Phase 3 Efficacy Findings
Based on an intention-to-treat (ITT) analysis, the data presented at EASL demonstrate that albinterferon alfa-2b met its primary efficacy endpoint of non-inferiority to peginterferon alfa-2a in both ACHIEVE 1 and ACHIEVE 2/3:
· ACHIEVE 1: 48.2% (213/442) of patients in the 900-mcg albinterferon alfa-2b treatment group achieved sustained virologic response (SVR), vs. 51.0% (225/441) in the peginterferon alfa-2a treatment group. The primary analysis, which was adjusted for baseline stratification factors, showed a difference in SVR rates of -1.8% (95% CI -8.1%, 4.5%, p=0.0008 for non-inferiority).
· ACHIEVE 2/3: 79.8% (249/312) of patients achieved SVR in the 900-mcg albinterferon alfa-2b treatment group, vs. 84.8% (263/310) in the peginterferon alfa-2a group (p=0.0086 for non-inferiority). The primary analysis, which was adjusted for baseline stratification factors, showed a difference in SVR rates of -4.8% (95% CI -10.7%, 1.1%, p=0.0086 for non-inferiority).
- An unexpectedly high and still unexplained SVR rate for peginterferon alfa-2a in the Asian region fully accounted for the observed SVR difference between the two drugs in the ACHIEVE 2/3 study.

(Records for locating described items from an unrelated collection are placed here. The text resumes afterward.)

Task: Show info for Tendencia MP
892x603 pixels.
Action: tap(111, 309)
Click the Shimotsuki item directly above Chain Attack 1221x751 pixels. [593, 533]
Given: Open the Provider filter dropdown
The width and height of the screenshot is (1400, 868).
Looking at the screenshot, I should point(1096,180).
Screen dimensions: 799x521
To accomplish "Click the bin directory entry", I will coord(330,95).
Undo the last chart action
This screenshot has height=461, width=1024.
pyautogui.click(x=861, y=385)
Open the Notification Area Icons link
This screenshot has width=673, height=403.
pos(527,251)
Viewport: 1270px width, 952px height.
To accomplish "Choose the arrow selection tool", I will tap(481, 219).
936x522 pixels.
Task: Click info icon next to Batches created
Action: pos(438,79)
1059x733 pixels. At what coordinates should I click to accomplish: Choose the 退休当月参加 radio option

- In non-Asian regions, 79.8% (174/218) of patients achieved SVR in the 900-mcg albinterferon alfa-2b treatment group, vs. 80.5% (178/221) in the peginterferon alfa-2a group. In Asia, 79.8% (75/94) of patients achieved SVR in the 900-mcg albinterferon alfa-2b treatment group, vs. 95.5% (85/89) in the peginterferon alfa-2a group.
Phase 3 Safety Findings
· Across the two albinterferon alfa-2b Phase 3 trials, rates of serious and/or severe adverse events were comparable in all dose groups, including 21.2% (160/755) for 900-mcg albinterferon alfa-2b, and 20.8% (156/750) for 180-mcg peginterferon alfa-2a.
· The incidence of fatality in the albinterferon alfa-2b Phase 3 trials was rare. All-cause mortality rates were 0.13% (1/755) for 900-mcg albinterferon alfa-2b every two weeks, and 0.27% (2/750) for 180-mcg peginterferon alfa-2a.
· Rates of discontinuation due to adverse events across the two studies were 8.1% (61/755) for 900-mcg albinterferon alfa-2b, vs. 3.9% (29/750) for peginterferon alfa-2a. The causes of discontinuation for both drugs were those typical for interferon-based therapy.
· Overall, adverse events observed were those typically associated with interferon therapy, and most were similar for 900-mcg albinterferon alfa-2b and peginterferon alfa-2a.